I can understand why this choice. Irolas looks noble and kind, he fits Imrahil's shoes
perfectly, he also does a bit of what Imrahil does in the book. There are just two
problems. First: he wears the Minas Tirith White Tree on his chest, not the Dol Amroth
Swan. Second: I don't need Faramir's UNCLE on the ramparts with him in my fanfic! It would
change the way they relate to each other. Irolas, though he could be a very fit
fiftysomething Elvish-blooded prince (the age can be found in the genealogies in History
of Middle Earth, I think), feels like a peer of Faramir to me, despite the difference in
rank: a comrade, and of course a brother. Faramir unconsciously looks at the armoured and
cloaked Irolas and sees Boromir as he last saw him in Osgiliath. It may sound banal and
stereotyped, but it was unconscious for me too. I realized it fully halfway into the tale,
while Faramir looks at Irolas inside the guardroom, and played on it.
Anyway, Fate can deal all the cards she wants, but I have the ultimate weapon - Ian
Hughes' own word! Assuming it's him writing on The White Council; but come on, who would
pretend to be Irolas? And he uses Irolas as his username. This clinches it. The officer in
my fanfic is Irolas, period. There is a website about Bogans, a short movie Hughes made
with other LOTR actors, where he is always listed as Irolas. (Apart for one instance where
he is called Beregond. Not listening, not listening.)
Were it not that my affections are already engaged by the unlucky Captain of Gondor,
Irolas could be the McKay of LOTR: little screen time but a lot to discover. In the
fanfic, I thought of him as the young pre-war McKay, whose main worries were 1) Army, 2)

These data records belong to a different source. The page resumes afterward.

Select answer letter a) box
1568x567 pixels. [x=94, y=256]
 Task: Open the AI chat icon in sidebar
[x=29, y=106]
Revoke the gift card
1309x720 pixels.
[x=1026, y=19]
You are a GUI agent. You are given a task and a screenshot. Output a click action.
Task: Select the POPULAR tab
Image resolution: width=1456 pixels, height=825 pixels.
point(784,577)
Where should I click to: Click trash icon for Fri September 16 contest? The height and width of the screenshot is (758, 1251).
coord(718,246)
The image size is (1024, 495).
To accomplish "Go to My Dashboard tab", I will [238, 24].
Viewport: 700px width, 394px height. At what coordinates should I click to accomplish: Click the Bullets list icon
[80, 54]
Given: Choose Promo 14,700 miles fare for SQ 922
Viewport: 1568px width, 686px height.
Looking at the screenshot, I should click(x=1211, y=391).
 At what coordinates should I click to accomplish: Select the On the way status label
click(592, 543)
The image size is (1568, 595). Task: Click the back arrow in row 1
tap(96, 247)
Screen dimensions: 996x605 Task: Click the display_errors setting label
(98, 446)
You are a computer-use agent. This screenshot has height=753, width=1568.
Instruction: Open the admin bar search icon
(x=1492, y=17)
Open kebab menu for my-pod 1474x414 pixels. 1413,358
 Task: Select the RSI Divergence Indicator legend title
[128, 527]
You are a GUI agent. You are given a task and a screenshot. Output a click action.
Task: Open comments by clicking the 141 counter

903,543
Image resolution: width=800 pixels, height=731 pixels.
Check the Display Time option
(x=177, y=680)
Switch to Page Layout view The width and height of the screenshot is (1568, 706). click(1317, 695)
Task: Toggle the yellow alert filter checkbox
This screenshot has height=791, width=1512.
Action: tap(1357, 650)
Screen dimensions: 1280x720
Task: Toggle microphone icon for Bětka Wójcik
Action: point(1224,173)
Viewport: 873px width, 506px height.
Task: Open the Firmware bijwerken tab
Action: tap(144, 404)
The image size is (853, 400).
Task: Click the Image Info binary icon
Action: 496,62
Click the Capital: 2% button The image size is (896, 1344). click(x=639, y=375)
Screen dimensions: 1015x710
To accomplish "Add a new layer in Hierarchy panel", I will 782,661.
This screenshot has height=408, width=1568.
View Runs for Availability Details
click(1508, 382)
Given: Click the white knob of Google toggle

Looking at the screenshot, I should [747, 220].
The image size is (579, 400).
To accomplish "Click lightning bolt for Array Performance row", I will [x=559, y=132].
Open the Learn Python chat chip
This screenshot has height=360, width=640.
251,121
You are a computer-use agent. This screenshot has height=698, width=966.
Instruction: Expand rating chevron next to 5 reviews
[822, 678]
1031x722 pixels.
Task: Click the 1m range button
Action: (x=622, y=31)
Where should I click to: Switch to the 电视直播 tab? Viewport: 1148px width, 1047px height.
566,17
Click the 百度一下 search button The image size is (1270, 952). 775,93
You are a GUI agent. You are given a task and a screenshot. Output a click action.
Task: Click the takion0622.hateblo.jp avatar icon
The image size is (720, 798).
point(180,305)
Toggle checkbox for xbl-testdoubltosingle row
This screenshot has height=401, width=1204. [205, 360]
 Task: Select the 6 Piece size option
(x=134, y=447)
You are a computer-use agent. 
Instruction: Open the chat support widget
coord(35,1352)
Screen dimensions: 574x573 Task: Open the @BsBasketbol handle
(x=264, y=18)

Girls and 3) Pa and Ma, the kind of nice and simple man to try and cheer up someone with
soup and companionship, before his own clean "sword cuts" turned into
"festering gangrene" and he became somebody in need of cheering up himself. I
don't think Irolas will go this way, supposing he survives the siege and does not die some
gruesome death in the ROTK EE, though Hughes said mostly all the material he shot went
into the finished movie. There may be more H/C to be written, however, about him and his
beloved lord. I'm surprised more hasn't been done by fans about this character, but
probably they are still trying to decide who he is.